Here’s a perfect example of how Chuck twists things. On the Todd Rhoades site (http://toddrhoades.com/pastor-starts-website-to-attack-churchs-attackers/), he says something to the effect that I liken John MacArthur to a Muslim cleric. He has posted this comment at least two places trying to sway people’s opinion of me. If people simply searched the word “cleric” on my website, they would come directly to that post. The only John MacArthur reference he could be referring to does not come from me, but in a quote from one of my readers. And in the context of that message by the reader, she is saying that celebrity pastors like John MacArthur, CJ Mahaney, etc, must be careful with the words they use when speaking in public.
http://bgbcsurvivors.blogspot.com/2012/10/are-christian-leaders-condoning-islams.html
So, in conclusion, if Chuck O’Neal can twist something so badly as I refer above, you better believe he has the capability of reading all kinds of things into reports that are simply not there. And if I were his congregants, I’d be demanding, yes demanding to read that report. After all, it is most likely their tithe $$ that will be paying for the attorney fees. BGBC’s name is on that lawsuit in addition to Chuck O’Neal. I still wonder if the entire Church gave their green light for this lawsuit to take place. Maybe half the church that left decided that they didn’t give their green light and voted with their feet.
* * * * * * *
Sad December 31, 2012 10:29 AM
Julie Anne,
What I do not understand is this: IF nobody accused Pastor O’Neal of abusing his children, why then would there have even been a DHS investigation of him?

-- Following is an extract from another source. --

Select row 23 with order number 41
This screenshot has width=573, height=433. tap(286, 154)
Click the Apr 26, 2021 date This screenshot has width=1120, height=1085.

I read the links you gave and I can see that if someone just looked at the headline of the post and did not carefully read the whole thing (where you obviously are NOT accusing any of these pastors of advocating wife beating) it would be possible to come to an erroneous conclusion.
* * * * * * *
Julie Anne December 31, 2012 1:50 PM
Sad – This has been discussed many times on various blogs, news articles. When someone reports to DHS, it is the responsibility of DHS to take that information and use it as they see fit. Once the report is filed, it is their job to do a thorough investigation to ensure the safety of children. It is not up to us to understand the whys, but to trust the system that is in place by professionals who understand abuse and whole systems of abuse.
One possible explanation as to why O’Neal family was investigated (purely Julie Anne’s speculation):
If I were a DHS investigator who found out that:
Chuck told someone (Meaghan) who knew of sex abuse situations with children to NOT report, that he would take care of it, it would make me question: why would he do that? Why would he tell her NOT to report? That would send me red flags if I were a DHS investigator.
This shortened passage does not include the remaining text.